> _Work order_
An exact reproduction of the lines from the one with "1130x877 pixels. How" to the end of the data below is required. No other lines may be included.

Stored items from a collection
--
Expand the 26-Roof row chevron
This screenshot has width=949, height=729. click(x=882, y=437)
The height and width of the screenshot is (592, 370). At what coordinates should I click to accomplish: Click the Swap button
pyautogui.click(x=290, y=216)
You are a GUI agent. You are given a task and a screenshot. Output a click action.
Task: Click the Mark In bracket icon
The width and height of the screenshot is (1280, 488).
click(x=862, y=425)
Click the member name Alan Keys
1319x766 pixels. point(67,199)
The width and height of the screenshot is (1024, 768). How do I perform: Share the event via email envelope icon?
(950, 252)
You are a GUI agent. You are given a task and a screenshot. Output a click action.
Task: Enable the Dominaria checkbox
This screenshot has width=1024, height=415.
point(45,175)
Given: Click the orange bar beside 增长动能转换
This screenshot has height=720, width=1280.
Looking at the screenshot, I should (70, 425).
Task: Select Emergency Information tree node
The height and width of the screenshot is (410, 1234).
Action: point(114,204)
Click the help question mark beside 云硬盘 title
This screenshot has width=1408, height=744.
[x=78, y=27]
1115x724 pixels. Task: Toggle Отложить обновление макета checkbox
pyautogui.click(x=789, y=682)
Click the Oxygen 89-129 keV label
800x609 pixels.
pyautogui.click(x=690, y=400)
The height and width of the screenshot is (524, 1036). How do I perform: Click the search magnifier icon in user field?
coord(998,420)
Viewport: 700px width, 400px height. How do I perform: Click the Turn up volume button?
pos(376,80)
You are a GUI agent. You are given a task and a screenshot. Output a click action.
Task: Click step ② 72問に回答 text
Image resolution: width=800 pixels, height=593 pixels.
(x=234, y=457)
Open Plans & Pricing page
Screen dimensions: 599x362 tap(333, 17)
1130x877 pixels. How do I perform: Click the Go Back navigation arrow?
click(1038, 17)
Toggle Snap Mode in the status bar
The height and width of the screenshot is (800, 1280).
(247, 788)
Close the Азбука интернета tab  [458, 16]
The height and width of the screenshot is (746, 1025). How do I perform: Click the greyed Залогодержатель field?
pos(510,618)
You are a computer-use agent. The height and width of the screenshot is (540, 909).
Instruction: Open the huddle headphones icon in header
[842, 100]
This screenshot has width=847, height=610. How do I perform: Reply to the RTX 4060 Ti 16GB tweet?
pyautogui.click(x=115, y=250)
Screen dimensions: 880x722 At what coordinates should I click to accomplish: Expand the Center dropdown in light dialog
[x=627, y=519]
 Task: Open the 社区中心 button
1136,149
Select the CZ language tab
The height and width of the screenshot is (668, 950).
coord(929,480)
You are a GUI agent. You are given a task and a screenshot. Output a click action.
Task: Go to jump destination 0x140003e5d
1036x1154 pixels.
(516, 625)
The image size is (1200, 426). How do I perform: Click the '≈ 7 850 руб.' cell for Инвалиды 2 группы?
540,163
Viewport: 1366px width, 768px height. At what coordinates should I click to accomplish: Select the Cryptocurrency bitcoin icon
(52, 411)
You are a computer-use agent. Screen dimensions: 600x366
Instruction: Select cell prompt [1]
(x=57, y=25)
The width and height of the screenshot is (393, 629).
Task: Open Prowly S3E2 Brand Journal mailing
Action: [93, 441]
--
> _Exercise answer_
1130x877 pixels. How do I perform: Click the Go Back navigation arrow?
click(1038, 17)
Toggle Snap Mode in the status bar
The height and width of the screenshot is (800, 1280).
(247, 788)
Close the Азбука интернета tab  [458, 16]
The height and width of the screenshot is (746, 1025). How do I perform: Click the greyed Залогодержатель field?
pos(510,618)
You are a computer-use agent. The height and width of the screenshot is (540, 909).
Instruction: Open the huddle headphones icon in header
[842, 100]
This screenshot has width=847, height=610. How do I perform: Reply to the RTX 4060 Ti 16GB tweet?
pyautogui.click(x=115, y=250)
Screen dimensions: 880x722 At what coordinates should I click to accomplish: Expand the Center dropdown in light dialog
[x=627, y=519]
 Task: Open the 社区中心 button
1136,149
Select the CZ language tab
The height and width of the screenshot is (668, 950).
coord(929,480)
You are a GUI agent. You are given a task and a screenshot. Output a click action.
Task: Go to jump destination 0x140003e5d
1036x1154 pixels.
(516, 625)
The image size is (1200, 426). How do I perform: Click the '≈ 7 850 руб.' cell for Инвалиды 2 группы?
540,163
Viewport: 1366px width, 768px height. At what coordinates should I click to accomplish: Select the Cryptocurrency bitcoin icon
(52, 411)
You are a computer-use agent. Screen dimensions: 600x366
Instruction: Select cell prompt [1]
(x=57, y=25)
The width and height of the screenshot is (393, 629).
Task: Open Prowly S3E2 Brand Journal mailing
Action: [93, 441]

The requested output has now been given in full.